“Solo estaba reparando las luces en la mansión de un multimillonario cuando un retrato me dejó helado.

La mujer del cuadro se parecía exactamente a mi madre.

Cuando pregunté: ‘¿Por qué está la cara de mi madre en su pared?’, el multimillonario se quedó pálido.

Lo que dijo después destrozó toda mi vida.”

Yo solo estaba arreglando las luces en la mansión de un multimillonario cuando toda mi vida cambió de una manera que jamás vi venir.

Me llamo Ethan Carter y he sido electricista durante más de una década.

Trabajos como ese no eran inusuales para mí: clientes adinerados, casas enormes y largas horas de trabajo.

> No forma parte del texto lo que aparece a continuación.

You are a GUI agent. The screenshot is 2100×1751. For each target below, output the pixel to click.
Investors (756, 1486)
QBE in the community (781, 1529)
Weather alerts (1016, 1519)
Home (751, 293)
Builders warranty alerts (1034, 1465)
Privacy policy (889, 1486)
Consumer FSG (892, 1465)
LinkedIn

Pero aquel día se sintió diferente desde el momento en que entré en la propiedad de Daniel Whitmore, un nombre que todos en la ciudad conocían.

La casa era enorme, llena de suelos de mármol pulido, techos altísimos y obras de arte que probablemente costaban más de lo que yo ganaría en diez vidas.

Estaba concentrado en reemplazar una lámpara de araña averiada en un pasillo cuando algo llamó mi atención: un gran retrato colgado en la pared del fondo.

Al principio, solo le eché un vistazo.

Luego miré otra vez.

Se me encogió el pecho.

La mujer del cuadro se parecía exactamente a mi madre.

No era parecida.

No era casi igual.

Era exactamente la misma: los mismos ojos, la misma sonrisa suave, incluso la leve cicatriz sobre la ceja que se hizo en un accidente de la infancia.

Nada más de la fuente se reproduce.